Telegraph Herald (CFED)
By: Eileen Mozinski Schmidt
September 5, 2013
2013 Assets and Opportunities Scorecard The scorecard, composed by the Corporation for Enterprise Development, assessed 53 metrics to report on how each state ranked in five areas -- financial assets and income, businesses and jobs, housing and home ownership, health care and education. Vermont was ranked first in the nation in terms of residents' ability to achieve financial security, and Nevada had the lowest figures. Iowa was ranked 14th, Wisconsin was 12th and Illinois 33rd.
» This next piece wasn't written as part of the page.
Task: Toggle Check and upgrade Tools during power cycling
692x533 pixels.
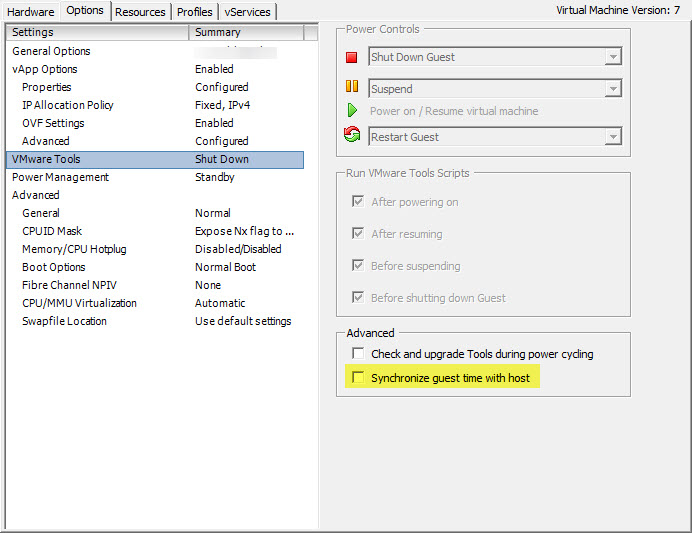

The analysis of Iowa found that residents, on average, have some of the lowest credit card debt in the nation along with a low percentage of subprime credit scores. "In contrast, Iowa receives a 'D' in businesses and jobs due in part to a rank of 50th in business creation," the report said. "People of color are 2.3 percent more likely to be unemployed compared to white Iowans. A similar disparity exists in home ownership." For more information on the scorecard, visit http://tinyurl.com/l2w5vgd
A quarter of Iowans are living on the brink of financial disaster with little or no savings to fall back on, according to a recent national study.
The majority of the state's residents below the poverty line and many in middle class income brackets are living paycheck-to-paycheck, the Corporation for Enterprise Development reported in its 2013 Assets and Opportunities Scorecard.
The report said 26 percent of Iowans are living in "liquid asset poverty," meaning they do not have enough savings to cover basic expenses for three months after the loss of stable income.
In households earning between $55,365 and $87,756, the report found
17 percent have less than three months of savings.
A leader of the CFED, a nonprofit that bills itself as a promoter of expansion opportunities for low-income families and communities, called the findings "disturbing."
"In order to cope with the recession's continued impact, these families have had to prioritize today's expenses over tomorrow's goals," said Andrea Levere, president of CFED, in a news release.
The numbers were higher among Iowa's neighbors. Wisconsin had a liquid asset poverty rate of 33.2 percent, and in Illinois the percentage was 42 percent.
Nationally, the numbers were worse.
The liquid poverty was
43.9 percent and nearly a third of households - 30.8 percent - did not have a savings account.
Dean Beresford, U.S. Bank's community bank president for the Dubuque market, said the numbers are "striking."
"It's been a huge problem, and continues to be so," he said.
But there also are signs the trend might be declining. Beresford and other local financial leaders report that interest among their customers in savings and financial education programs is growing steadily.
There were as many as 4,000 Dubuque households with minimal access to bank resources and 1,000 not using bank services at all, according to figures released by Bank On Dubuque when the group formed in 2011.
Bank On is a partnership of banks, credit unions, nonprofits and city leaders looking to provide resources to those with little access or knowledge of the financial system.
"We help people who may be struggling financially learn to manage their money and save for the future," said Kevin Ciesielski, senior vice president and retail banking manager for Dubuque Bank & Trust, of the program.
And most local finance leaders said their institutions are now offering educational opportunities for various groups, in the hopes of increasing financial literacy.
At DuTrac Community Credit Union, Jason Norton said the organization has created several financial educational programs for children, including the recent launch of Iowa's first in-school high school credit union at West High School in Davenport, to help build financial know-how.
"Many times, schools do not have the time or resources to dedicate to financial education," said Norton, who said DuTrac also provides classroom presentations on financial management at West High.